Чаще всего наблюдается развитие нарушений со стороны системы пищеварения (в виде болей в животе, диареи, метеоризма) и местных реакций в месте введения раствора (в виде раздражения или боли).

Преходящие нарушения желудочно-кишечного тракта (без отмены Сандостатина и применения дополнительной терапии) отмечались в 10% случаев.

Вероятные побочные реакции (>10% – очень часто; >1% и <10% – часто; >0,1% и <1% – нечасто; >0,01% и <0,1% – редко; <0,01%, учитывая отдельные сообщения – очень редко):

  • пищеварительная система: часто – спастические боли в животе, диарея, запоры, метеоризм; иногда – холецистит; редко – образование в желчном пузыре камней, тошнота, стеаторея, вздутие живота, рвота; очень редко – острый гепатит без явлений холестаза, анорексия, жидкий стул, острый панкреатит, гипербилирубинемия, повышение уровня щелочной фосфатазы, активности печеночных трансаминаз и гамма-глутамилтрансферазы;
  • сердечно-сосудистая система: иногда – тахикардия, брадикардия;
  • эндокринная система: очень редко – гипер- или гипогликемия;
  • дыхательная система: очень редко – одышка;
  • дерматологические/аллергические реакции: иногда – временная алопеция; редко – сыпь, гиперчувствительность; очень редко – анафилаксия;
  • местные реакции: боль, чувство жжения или зуда, припухлость либо краснота в месте подкожного введения (проходит, как правило, в течение 15 минут); выраженность нарушений снижается при введении раствора комнатной температуры либо меньшего объема раствора большей концентрации.

Нет подтверждений тому, что длительная терапия Сандостатином может привести к развитию дефицита питания, связанного с нарушениями всасывания (мальабсорбции).

При увеличении перерывов между приемами пищи и введением раствора уменьшается частота развития побочных реакций со стороны пищеварительной системы.

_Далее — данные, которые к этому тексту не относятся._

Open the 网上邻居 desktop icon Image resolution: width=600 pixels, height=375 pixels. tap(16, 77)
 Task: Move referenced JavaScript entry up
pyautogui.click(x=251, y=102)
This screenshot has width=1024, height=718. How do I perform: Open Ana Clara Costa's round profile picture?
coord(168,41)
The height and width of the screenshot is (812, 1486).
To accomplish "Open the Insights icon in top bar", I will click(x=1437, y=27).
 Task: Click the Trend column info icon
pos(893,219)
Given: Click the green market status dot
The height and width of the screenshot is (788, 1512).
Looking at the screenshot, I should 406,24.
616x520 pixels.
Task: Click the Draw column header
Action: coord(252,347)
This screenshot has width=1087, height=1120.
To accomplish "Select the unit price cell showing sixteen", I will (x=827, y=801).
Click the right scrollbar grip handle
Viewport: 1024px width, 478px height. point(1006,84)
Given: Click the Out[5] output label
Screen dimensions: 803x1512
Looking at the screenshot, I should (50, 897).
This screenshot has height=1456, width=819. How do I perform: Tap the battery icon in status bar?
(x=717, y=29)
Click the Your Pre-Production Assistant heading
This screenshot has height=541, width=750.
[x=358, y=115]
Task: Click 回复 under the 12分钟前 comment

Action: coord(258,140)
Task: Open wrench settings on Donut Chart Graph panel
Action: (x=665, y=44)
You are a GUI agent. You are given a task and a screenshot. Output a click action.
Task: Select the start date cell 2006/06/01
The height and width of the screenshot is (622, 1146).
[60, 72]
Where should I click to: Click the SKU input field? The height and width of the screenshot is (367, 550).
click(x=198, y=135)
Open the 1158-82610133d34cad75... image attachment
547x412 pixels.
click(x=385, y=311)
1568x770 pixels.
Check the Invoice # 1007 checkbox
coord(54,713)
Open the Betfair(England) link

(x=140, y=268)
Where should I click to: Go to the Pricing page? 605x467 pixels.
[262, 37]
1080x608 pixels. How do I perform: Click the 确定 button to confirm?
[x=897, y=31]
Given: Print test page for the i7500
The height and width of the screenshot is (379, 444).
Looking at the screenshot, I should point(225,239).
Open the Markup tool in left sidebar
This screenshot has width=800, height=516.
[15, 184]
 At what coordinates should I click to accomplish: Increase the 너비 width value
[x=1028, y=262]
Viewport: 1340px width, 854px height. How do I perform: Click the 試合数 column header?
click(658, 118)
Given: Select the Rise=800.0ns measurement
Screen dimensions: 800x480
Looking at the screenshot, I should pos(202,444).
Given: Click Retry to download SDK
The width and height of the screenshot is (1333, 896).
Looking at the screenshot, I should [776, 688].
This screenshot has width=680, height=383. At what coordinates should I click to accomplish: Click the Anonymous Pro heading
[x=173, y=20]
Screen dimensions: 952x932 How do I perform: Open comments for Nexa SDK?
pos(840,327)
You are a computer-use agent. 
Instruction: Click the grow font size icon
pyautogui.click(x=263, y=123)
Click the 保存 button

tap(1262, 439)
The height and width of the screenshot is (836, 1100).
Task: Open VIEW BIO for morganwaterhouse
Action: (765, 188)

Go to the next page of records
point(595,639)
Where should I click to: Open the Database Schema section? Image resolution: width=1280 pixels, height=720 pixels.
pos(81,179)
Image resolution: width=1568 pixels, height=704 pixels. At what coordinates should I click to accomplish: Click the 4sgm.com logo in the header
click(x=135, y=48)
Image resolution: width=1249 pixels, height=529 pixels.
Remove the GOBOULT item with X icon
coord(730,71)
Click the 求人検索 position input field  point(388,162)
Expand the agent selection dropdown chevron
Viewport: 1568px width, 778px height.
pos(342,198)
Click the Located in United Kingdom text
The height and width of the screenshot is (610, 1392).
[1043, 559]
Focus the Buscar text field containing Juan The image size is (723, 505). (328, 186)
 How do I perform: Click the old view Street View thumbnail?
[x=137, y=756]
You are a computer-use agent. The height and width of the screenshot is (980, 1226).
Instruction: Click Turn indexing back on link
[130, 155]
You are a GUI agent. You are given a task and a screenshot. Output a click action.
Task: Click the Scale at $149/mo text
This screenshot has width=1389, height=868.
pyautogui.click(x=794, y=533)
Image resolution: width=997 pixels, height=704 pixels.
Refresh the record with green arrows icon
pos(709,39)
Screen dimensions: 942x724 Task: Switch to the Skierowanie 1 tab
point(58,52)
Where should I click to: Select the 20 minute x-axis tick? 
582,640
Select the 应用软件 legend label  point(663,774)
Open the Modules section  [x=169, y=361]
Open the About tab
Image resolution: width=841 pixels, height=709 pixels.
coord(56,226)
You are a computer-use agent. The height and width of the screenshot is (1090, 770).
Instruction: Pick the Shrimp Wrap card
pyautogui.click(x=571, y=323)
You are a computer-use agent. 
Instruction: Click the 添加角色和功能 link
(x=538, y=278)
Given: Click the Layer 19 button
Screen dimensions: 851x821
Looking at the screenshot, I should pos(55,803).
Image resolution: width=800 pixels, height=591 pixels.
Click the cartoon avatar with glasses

Есть данные о развитии следующих нарушений:

  • острый панкреатит: возникает в очень редких случаях, как правило, в первые часы или дни при п/к введении Сандостатина; проходит после отмены терапии;
  • панкреатит, связанный с холелитиазом: наблюдается при проведении длительного курса;
  • функциональные нарушения щитовидной железы, диспепсия, аритмии: возникают в редких случаях;
  • смещение переходной зоны, отклонение электрической оси сердца, низковольтажный тип ЭКГ, удлинение интервала QТ, ранняя реполяризация, ранний зубец R и неспецифические изменения зубца Т и сегмента ST: выявляются при проведении ЭКГ-исследований; причинно-следственная связь этих нарушений с проведением терапии установлена не была, поскольку у многих пациентов с акромегалией и карциноидными опухолями отмечаются болезни сердца.

Особые указания

Иногда применение Сандостатина может изменять абсорбцию жиров в кишечнике. В период лечения отмечалось уменьшение содержания цианокобаламина (витамина В12) и отклонение от нормы показателей теста его всасывания (тест Шиллинга).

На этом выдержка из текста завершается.